My head is buried sooo deep in the Fuckit Bucket right now.
I have always found your posts inspirational and realistic about the cycles of fitness – not preachy at all. But I do sometimes feel like the reason I can’t get into a fitness routine is because I can’t suddenly become this full-time fitness person.
On FB, I see lots of people transform into evangelical fitness freaks who are SO.HAPPY! and FEELING.GREAT! about their 5am run and it just feels so fake and exhausting.
Maybe I could just exercise (or not!) and not have to tell the world about it.
You look so happy, Linda. Awesome hair.
As a looonnnggg time reader (ok, not that long, but baby Riley long) I admire your courage, and your wonderful beautiful, honesty.
For the record, I never found you “preachy” or “annoying” when on your fitness cycle. If anything, I felt like, “well, if SHE can do it, what the hell is wrong with ME?”
So, from one Mom to another; THANK YOU!! Keep being you, keep blogging about being YOU and being REAL. Of the many blogs I read, I find yours to be most “normal”.
You look….vacant in the old photo and happy, present in the new. It speaks volumes. “Run” with it!!! ;)
Well at this point it’s becoming an echo chamber in here, but I have to add that I’ve read you since before kids and never minded your fitness posts. They helped met stay motivated to exercise and to get my ass to the gym during the day when I really needed it.
Right now I’m deep in the world of hating my job and being unable to change. I find in response I am able to only really do exercise I like. I have found something I love now and am a bit fanatical probably because other parts of my day are a trial sometimes. So I totally understand where you were and where you are now and hope to be there again someday.
Picture looks great! At least you can smile in yours- here we are not allowed to smile for the picture. Which makes it oh so much more wonderful.
And I can relate to the test-taking; we’ve moved to different states four times, each which resulted in having to take the written test. This was before they had the practice tests online. Somehow I was always the guinea pig that got to go first, barely squeak by with one wrong answer to spare, then go home and tell the hubby all the tricky questions I could remember. He would then go in and ace it.
Great post. Nothing feels as good as being content.
Swear to god – your new picture looks almost like you’ve had a ‘lift’ of some kind. Not in that obvious, overdone FACELIFT way. But you look more alert and happy and …corny as it sounds… ALIVE! You look fantastic. Really, you do!
I think you look happier too. I’m in a shitstorm of ugly right now so reading this post gives me hope that I can gain some composure, make some changes, and look relaxed in my own skin eventually too. Congrats on the peace, you’ve earned it.
I feel like I’m reading “Linda: unplugged” or something. There is a different vibe in your tone that is so mellow. Love it!
I’m almost glad to hear that you flunked the written test the first time – I’m brushing up to take the written exam in CA in order to switch over my TX license and I’m freaking out a little!
At any rate, you do look much, much happier.
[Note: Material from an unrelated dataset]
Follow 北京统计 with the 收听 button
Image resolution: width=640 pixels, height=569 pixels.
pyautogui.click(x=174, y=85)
More relaxed, and I can tell from your recent posts (long-time reader/lurker here) that you’ve settled into the wonderful, comfortable life you were seeking. Congratulations! (I can only hope that my family’s transition from smallish-town Texas to San Francisco goes half as smoothly.)
I’ve never found you remotely preachy on the fitness front, just honest and motivational.
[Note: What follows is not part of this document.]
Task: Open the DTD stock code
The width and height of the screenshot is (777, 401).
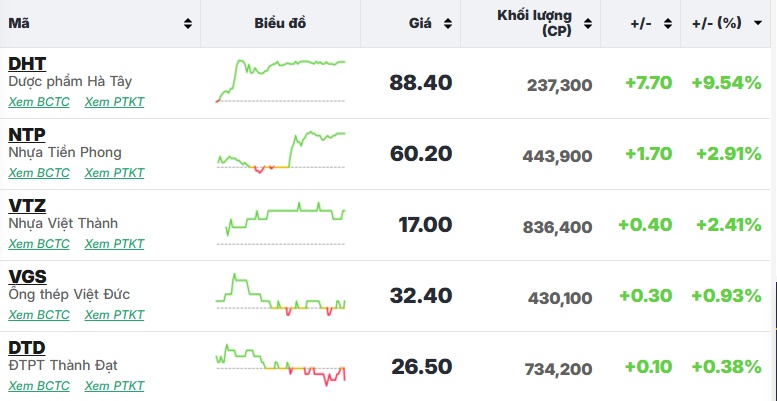Action: [26, 347]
I remember the post you did about all the noise and conflicting ideas out there about health and exercise and how there simply isn’t one right path–I loved that!
Your beautiful, lovely, glowing self in the new photo shows a contentment and peacefulness that I don’t think we’ve seen before. And, honestly, you have been an inspiration for years and years. I’ve LOVED your posts forever…the pre-kids days, the deep, dark secrets, the painful admissions, the highs & lows, the amazing pregnancy tales,the Before & Afters and the wonderful crazy exercise/fitness journey you shared with us. You’re amazing…then and now!